What is required - If a line in the records below contains the word "computer", copy it out.
Content starts
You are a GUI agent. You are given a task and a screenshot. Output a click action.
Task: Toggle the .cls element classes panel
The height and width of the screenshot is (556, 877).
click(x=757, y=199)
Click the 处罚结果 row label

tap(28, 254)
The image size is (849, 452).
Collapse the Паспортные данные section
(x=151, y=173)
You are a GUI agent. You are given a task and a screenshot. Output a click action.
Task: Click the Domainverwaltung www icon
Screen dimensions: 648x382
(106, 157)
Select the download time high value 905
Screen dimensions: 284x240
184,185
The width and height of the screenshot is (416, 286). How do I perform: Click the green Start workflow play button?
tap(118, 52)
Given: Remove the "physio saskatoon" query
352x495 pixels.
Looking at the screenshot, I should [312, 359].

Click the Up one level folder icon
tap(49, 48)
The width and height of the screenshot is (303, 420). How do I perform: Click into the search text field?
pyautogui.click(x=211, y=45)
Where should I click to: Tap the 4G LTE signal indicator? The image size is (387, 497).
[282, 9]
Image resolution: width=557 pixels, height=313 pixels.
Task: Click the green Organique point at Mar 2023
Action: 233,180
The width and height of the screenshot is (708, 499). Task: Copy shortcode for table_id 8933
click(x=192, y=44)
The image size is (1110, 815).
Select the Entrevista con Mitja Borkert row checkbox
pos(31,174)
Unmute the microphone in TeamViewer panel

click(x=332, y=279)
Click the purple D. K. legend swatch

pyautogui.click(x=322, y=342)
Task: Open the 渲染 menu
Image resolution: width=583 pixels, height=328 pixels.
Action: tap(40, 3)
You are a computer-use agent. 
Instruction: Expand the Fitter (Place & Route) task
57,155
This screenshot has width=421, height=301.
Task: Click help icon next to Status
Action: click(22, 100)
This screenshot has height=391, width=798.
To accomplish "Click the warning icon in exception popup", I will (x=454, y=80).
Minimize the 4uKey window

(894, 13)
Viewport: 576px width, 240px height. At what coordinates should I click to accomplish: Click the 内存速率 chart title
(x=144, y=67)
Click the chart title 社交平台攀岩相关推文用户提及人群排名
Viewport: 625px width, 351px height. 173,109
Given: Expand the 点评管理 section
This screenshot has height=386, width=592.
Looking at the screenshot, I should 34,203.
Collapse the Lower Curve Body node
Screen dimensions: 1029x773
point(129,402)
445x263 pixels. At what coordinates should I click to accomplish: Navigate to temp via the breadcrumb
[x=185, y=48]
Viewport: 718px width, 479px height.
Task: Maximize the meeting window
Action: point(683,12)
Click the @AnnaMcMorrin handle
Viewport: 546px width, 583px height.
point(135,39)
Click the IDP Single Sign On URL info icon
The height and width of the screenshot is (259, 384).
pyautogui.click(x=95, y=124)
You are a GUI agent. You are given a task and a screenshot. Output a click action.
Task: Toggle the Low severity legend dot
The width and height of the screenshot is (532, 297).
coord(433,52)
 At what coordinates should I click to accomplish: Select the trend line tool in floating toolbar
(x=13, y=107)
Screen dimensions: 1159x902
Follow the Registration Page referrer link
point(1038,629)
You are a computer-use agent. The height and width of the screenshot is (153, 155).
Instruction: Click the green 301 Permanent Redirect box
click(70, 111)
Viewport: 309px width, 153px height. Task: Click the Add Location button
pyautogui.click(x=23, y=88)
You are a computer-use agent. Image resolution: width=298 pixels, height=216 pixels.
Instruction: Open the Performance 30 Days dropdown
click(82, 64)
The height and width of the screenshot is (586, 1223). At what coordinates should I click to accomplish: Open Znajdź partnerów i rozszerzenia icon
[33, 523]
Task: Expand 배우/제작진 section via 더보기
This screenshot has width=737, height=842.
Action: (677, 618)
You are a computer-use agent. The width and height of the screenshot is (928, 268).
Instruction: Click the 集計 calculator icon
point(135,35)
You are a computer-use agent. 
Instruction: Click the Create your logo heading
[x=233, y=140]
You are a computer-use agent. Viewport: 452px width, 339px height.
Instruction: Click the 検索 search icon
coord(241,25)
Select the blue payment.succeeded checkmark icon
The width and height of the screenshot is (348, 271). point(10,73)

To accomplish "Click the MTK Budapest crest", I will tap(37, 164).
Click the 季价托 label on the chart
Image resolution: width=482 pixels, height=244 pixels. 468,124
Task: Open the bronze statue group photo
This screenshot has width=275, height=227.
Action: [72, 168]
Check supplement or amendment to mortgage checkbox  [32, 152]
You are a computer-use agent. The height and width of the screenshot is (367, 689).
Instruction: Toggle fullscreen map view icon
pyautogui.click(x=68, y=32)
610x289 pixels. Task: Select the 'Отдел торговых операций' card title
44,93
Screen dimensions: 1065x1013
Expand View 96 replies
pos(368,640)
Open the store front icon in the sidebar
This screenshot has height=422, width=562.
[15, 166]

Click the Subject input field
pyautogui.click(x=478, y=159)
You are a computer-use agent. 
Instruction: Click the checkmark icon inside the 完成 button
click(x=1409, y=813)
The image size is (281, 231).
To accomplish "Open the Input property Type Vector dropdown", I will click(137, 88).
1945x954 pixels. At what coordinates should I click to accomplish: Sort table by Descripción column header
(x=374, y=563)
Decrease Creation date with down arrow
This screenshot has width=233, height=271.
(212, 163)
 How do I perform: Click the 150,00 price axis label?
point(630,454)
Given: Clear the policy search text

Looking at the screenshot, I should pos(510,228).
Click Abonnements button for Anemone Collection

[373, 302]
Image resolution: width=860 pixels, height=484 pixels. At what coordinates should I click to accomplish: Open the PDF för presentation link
Content ends
Answer section -
You are a computer-use agent. 
You are a computer-use agent. The height and width of the screenshot is (153, 155).
You are a computer-use agent. Image resolution: width=298 pixels, height=216 pixels.
You are a computer-use agent. The width and height of the screenshot is (928, 268).
You are a computer-use agent. 
You are a computer-use agent. Viewport: 452px width, 339px height.
You are a computer-use agent. The height and width of the screenshot is (367, 689).
You are a computer-use agent. 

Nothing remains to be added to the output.